# Given task
Copy the records below word for word, leaving out the pictures.

#### Exercise materials ####

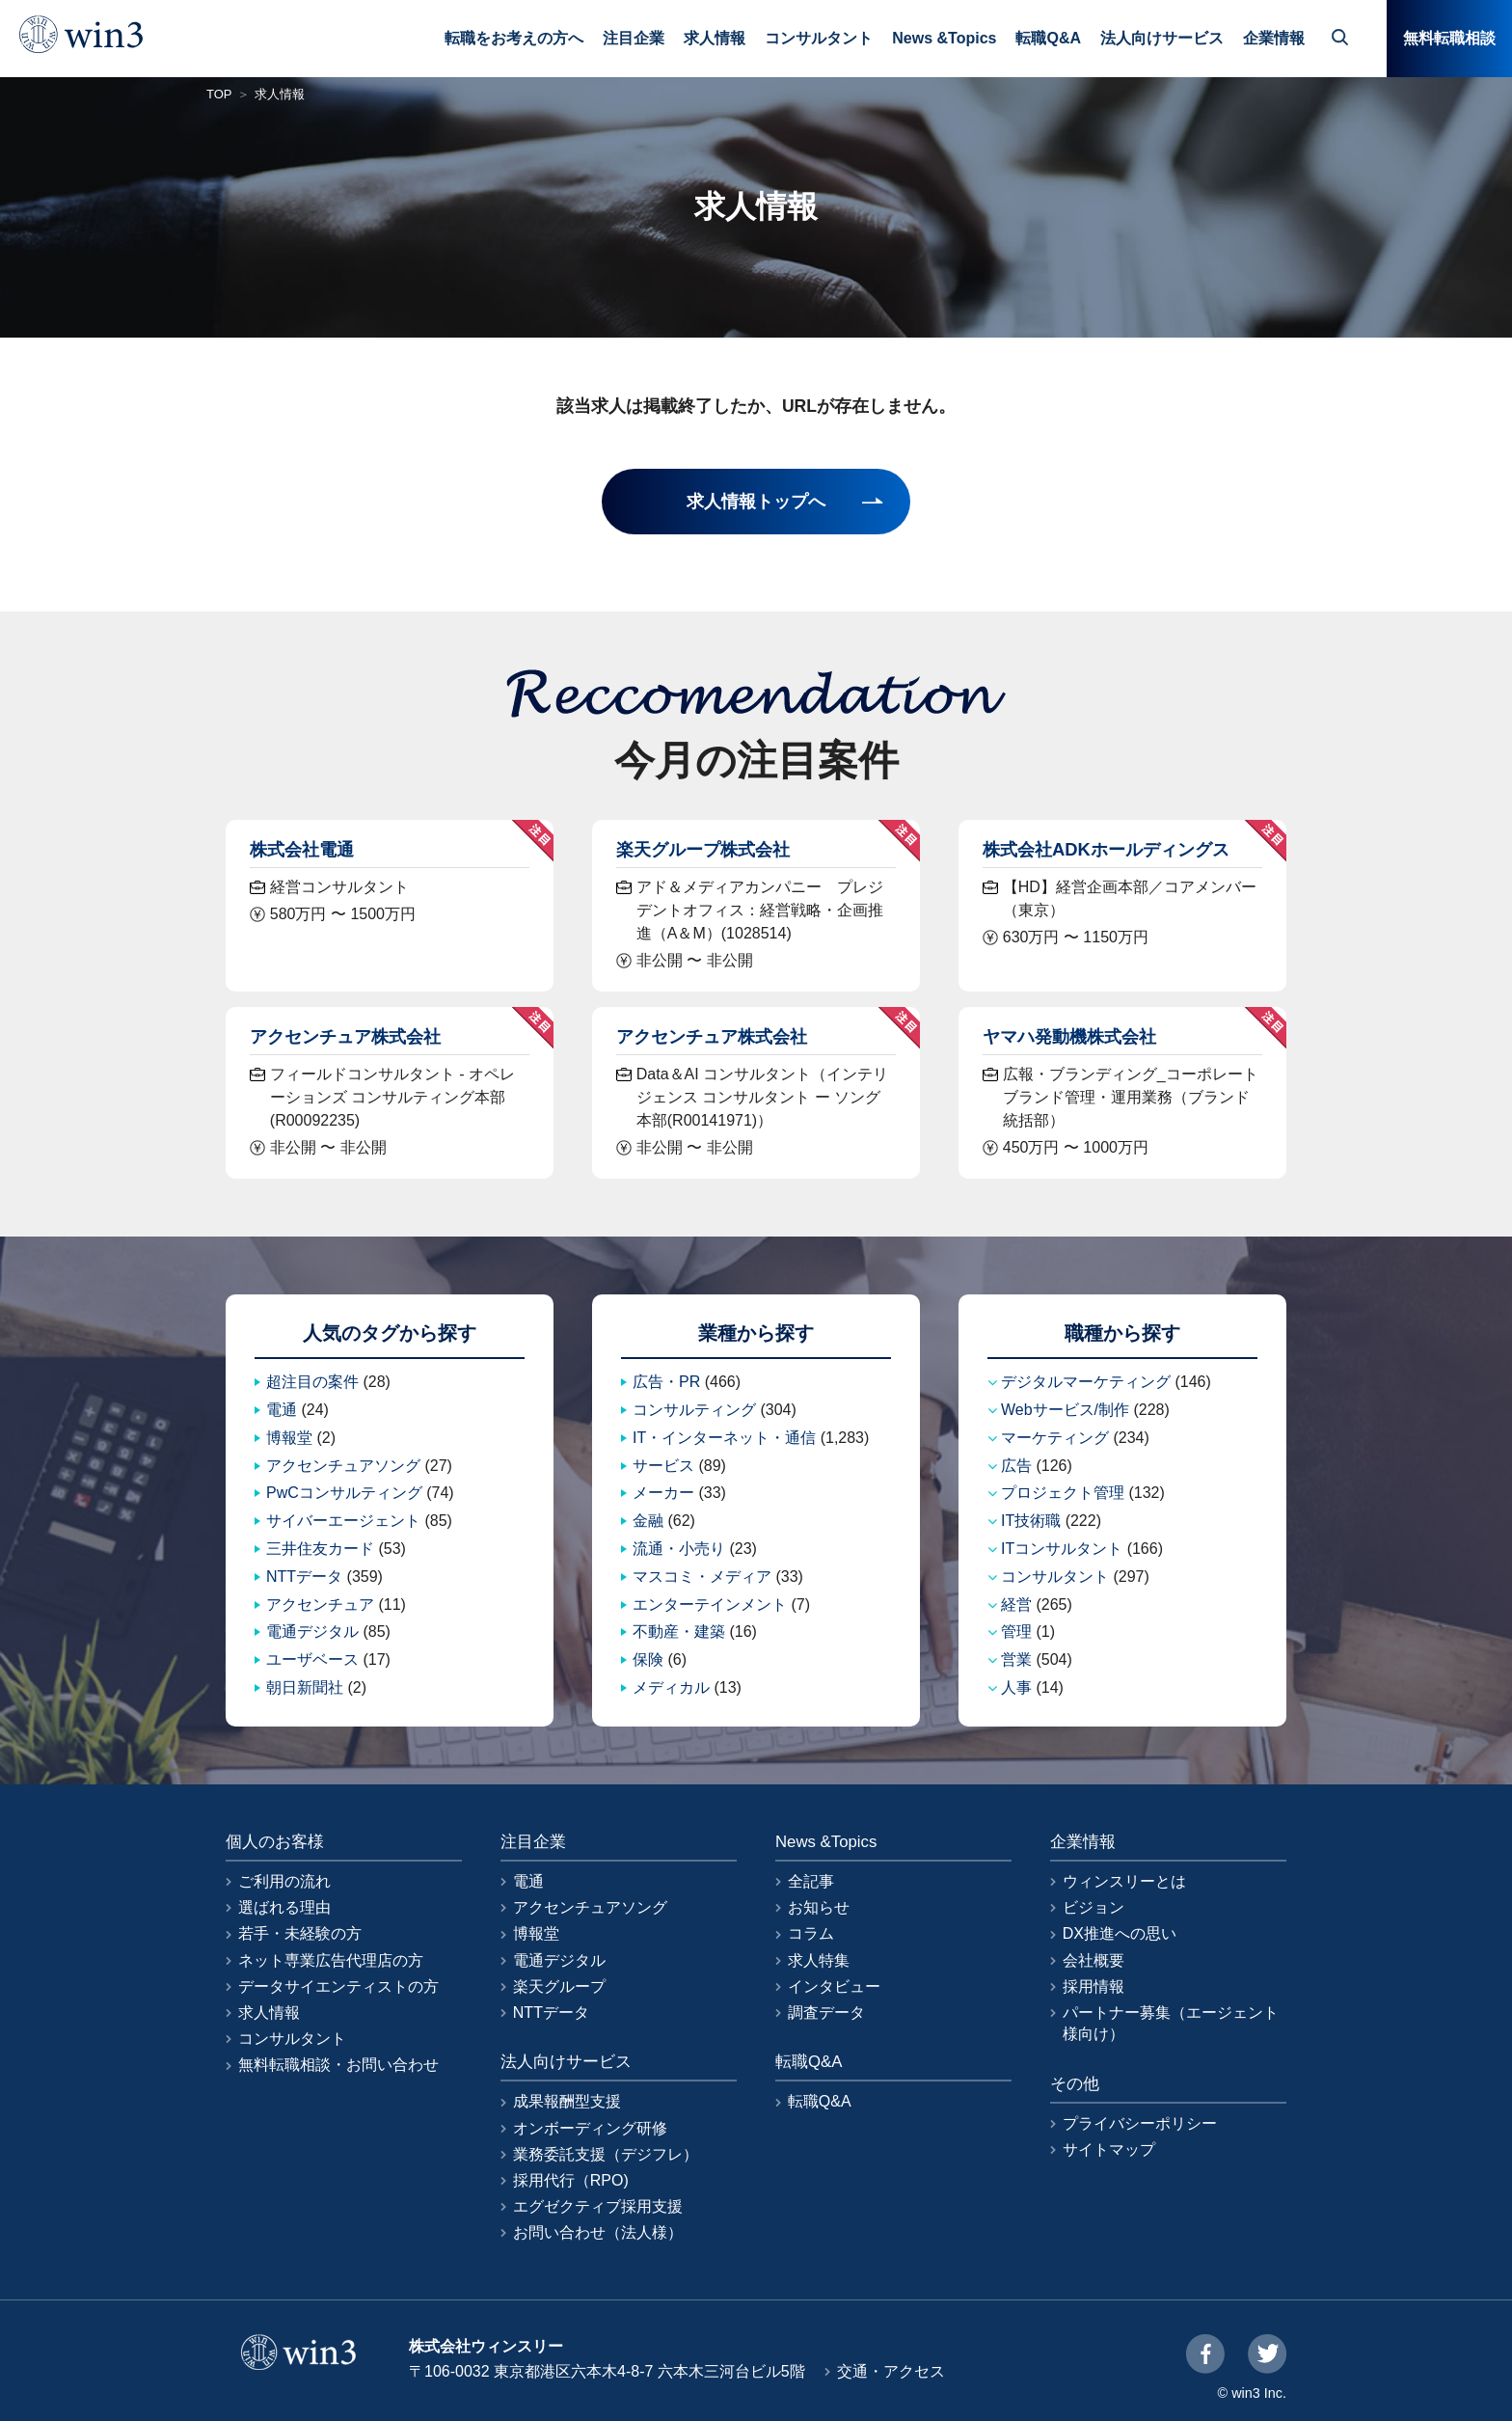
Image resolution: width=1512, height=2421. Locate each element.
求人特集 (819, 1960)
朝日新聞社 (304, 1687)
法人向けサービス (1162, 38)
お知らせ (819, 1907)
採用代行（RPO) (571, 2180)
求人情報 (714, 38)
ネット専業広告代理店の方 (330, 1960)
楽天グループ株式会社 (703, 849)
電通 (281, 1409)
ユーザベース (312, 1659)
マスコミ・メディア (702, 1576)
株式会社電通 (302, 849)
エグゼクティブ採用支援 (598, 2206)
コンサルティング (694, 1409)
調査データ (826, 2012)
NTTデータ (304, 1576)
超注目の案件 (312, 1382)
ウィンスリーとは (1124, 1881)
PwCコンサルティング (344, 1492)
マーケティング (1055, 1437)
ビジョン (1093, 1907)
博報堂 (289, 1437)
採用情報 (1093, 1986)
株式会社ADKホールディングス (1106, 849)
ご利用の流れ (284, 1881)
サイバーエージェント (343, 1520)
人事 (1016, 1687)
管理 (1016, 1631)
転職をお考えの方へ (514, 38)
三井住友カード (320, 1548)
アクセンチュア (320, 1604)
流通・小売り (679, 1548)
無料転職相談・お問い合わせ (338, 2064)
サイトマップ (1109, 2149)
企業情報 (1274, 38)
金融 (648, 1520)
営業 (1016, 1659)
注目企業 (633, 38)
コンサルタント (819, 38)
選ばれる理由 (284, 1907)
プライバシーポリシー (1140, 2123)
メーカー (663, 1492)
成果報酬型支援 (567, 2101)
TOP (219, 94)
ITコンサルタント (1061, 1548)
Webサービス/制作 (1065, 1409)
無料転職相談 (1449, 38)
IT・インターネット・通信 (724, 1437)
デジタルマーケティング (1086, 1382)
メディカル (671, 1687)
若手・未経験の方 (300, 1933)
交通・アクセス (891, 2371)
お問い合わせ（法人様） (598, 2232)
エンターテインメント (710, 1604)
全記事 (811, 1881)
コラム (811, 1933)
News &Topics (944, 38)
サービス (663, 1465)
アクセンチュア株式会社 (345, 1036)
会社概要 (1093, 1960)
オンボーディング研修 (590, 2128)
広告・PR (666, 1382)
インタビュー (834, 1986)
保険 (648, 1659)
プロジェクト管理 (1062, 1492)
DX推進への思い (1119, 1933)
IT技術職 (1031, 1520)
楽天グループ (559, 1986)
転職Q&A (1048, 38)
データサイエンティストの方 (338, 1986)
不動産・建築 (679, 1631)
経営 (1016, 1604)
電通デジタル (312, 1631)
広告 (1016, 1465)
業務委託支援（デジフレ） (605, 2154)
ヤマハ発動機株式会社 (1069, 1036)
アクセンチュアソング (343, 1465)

####

# Right answer
Image resolution: width=1512, height=2421. Locate each element.
求人特集 (819, 1960)
朝日新聞社 (304, 1687)
法人向けサービス (1162, 38)
お知らせ (819, 1907)
採用代行（RPO) (571, 2180)
求人情報 (714, 38)
ネット専業広告代理店の方 (330, 1960)
楽天グループ株式会社 (703, 849)
電通 (281, 1409)
ユーザベース (312, 1659)
マスコミ・メディア (702, 1576)
株式会社電通 (302, 849)
エグゼクティブ採用支援 (598, 2206)
コンサルティング (694, 1409)
調査データ (826, 2012)
NTTデータ (304, 1576)
超注目の案件 (312, 1382)
ウィンスリーとは (1124, 1881)
PwCコンサルティング (344, 1492)
マーケティング (1055, 1437)
ビジョン (1093, 1907)
博報堂 (289, 1437)
採用情報 (1093, 1986)
株式会社ADKホールディングス (1106, 849)
ご利用の流れ (284, 1881)
サイバーエージェント (343, 1520)
人事 (1016, 1687)
管理 (1016, 1631)
転職をお考えの方へ (514, 38)
三井住友カード (320, 1548)
アクセンチュア (320, 1604)
流通・小売り (679, 1548)
無料転職相談・お問い合わせ (338, 2064)
サイトマップ (1109, 2149)
企業情報 (1274, 38)
金融 (648, 1520)
営業 (1016, 1659)
注目企業 (633, 38)
コンサルタント (819, 38)
選ばれる理由 (284, 1907)
プライバシーポリシー (1140, 2123)
メーカー (663, 1492)
成果報酬型支援 (567, 2101)
TOP (219, 94)
ITコンサルタント (1061, 1548)
Webサービス/制作 (1065, 1409)
無料転職相談 (1449, 38)
IT・インターネット・通信 (724, 1437)
デジタルマーケティング (1086, 1382)
メディカル (671, 1687)
若手・未経験の方 (300, 1933)
交通・アクセス (891, 2371)
お問い合わせ（法人様） (598, 2232)
エンターテインメント (710, 1604)
全記事 (811, 1881)
コラム (811, 1933)
News &Topics (944, 38)
サービス (663, 1465)
アクセンチュア株式会社 (345, 1036)
会社概要 (1093, 1960)
オンボーディング研修 (590, 2128)
広告・PR (666, 1382)
インタビュー (834, 1986)
保険 (648, 1659)
プロジェクト管理 (1062, 1492)
DX推進への思い (1119, 1933)
IT技術職 (1031, 1520)
楽天グループ (559, 1986)
転職Q&A (1048, 38)
データサイエンティストの方 (338, 1986)
不動産・建築 (679, 1631)
経営 (1016, 1604)
電通デジタル (312, 1631)
広告 (1016, 1465)
業務委託支援（デジフレ） (605, 2154)
ヤマハ発動機株式会社 (1069, 1036)
アクセンチュアソング (343, 1465)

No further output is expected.